TASK TO CARRY OUT
Write out the lines of the rows below exactly as they stand, everything from the line containing "Click the highlighted" down to the line containing "click(350, 26)".

[Stored entries]
%%
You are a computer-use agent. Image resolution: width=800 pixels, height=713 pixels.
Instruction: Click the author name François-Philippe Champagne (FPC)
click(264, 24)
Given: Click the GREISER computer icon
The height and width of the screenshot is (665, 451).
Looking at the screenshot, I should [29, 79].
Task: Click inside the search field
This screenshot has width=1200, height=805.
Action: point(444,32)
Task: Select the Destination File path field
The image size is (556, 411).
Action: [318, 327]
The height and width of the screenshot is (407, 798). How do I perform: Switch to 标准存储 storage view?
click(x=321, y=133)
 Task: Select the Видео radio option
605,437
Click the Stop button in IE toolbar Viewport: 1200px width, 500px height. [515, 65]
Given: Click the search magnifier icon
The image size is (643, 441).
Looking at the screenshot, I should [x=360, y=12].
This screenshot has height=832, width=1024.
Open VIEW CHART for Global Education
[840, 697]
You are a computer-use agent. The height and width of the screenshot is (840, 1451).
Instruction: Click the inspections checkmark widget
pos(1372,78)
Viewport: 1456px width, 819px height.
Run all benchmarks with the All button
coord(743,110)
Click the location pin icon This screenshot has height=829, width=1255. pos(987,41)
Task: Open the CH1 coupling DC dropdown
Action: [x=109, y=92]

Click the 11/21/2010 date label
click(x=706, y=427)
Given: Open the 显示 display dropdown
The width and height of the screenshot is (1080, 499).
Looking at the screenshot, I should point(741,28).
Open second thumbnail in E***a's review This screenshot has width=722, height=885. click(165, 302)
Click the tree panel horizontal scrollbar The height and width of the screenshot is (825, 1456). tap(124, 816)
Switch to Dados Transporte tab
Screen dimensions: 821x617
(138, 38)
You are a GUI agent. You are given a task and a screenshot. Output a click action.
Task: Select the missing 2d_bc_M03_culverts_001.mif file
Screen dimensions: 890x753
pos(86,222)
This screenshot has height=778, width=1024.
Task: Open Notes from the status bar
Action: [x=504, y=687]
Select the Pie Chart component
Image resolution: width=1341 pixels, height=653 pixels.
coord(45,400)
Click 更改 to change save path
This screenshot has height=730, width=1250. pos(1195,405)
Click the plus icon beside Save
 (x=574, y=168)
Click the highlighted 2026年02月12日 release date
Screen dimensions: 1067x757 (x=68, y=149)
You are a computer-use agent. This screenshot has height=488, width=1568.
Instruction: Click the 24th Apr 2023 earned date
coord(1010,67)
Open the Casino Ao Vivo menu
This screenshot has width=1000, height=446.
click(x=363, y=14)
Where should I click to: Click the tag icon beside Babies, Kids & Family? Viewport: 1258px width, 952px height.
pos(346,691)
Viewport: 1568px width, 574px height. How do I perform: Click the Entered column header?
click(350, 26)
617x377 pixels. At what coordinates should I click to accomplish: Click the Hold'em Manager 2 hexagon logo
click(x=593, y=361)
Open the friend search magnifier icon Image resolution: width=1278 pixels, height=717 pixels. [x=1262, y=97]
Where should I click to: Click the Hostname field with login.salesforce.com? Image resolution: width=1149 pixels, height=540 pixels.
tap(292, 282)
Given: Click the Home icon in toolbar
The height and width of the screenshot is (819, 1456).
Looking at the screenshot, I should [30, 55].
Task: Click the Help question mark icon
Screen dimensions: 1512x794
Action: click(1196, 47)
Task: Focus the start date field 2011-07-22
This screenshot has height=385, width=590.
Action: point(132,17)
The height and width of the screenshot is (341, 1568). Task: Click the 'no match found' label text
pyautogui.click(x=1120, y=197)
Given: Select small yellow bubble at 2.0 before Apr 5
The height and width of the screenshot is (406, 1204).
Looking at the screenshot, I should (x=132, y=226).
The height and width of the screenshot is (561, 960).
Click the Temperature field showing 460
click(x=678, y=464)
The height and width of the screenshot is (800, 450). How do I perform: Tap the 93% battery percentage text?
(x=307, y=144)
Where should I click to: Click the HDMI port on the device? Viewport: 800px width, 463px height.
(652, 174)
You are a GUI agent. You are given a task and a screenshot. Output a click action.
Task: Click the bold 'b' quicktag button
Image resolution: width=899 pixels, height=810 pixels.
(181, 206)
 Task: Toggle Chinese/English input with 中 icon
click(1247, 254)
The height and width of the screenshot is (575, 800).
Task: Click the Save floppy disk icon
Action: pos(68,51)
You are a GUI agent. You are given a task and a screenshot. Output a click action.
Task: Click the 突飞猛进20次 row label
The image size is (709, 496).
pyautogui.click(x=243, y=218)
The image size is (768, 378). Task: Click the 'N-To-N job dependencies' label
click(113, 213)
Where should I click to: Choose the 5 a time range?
%%
FINAL ANSWER
Click the highlighted 2026年02月12日 release date
Screen dimensions: 1067x757 (x=68, y=149)
You are a computer-use agent. This screenshot has height=488, width=1568.
Instruction: Click the 24th Apr 2023 earned date
coord(1010,67)
Open the Casino Ao Vivo menu
This screenshot has width=1000, height=446.
click(x=363, y=14)
Where should I click to: Click the tag icon beside Babies, Kids & Family? Viewport: 1258px width, 952px height.
pos(346,691)
Viewport: 1568px width, 574px height. How do I perform: Click the Entered column header?
click(350, 26)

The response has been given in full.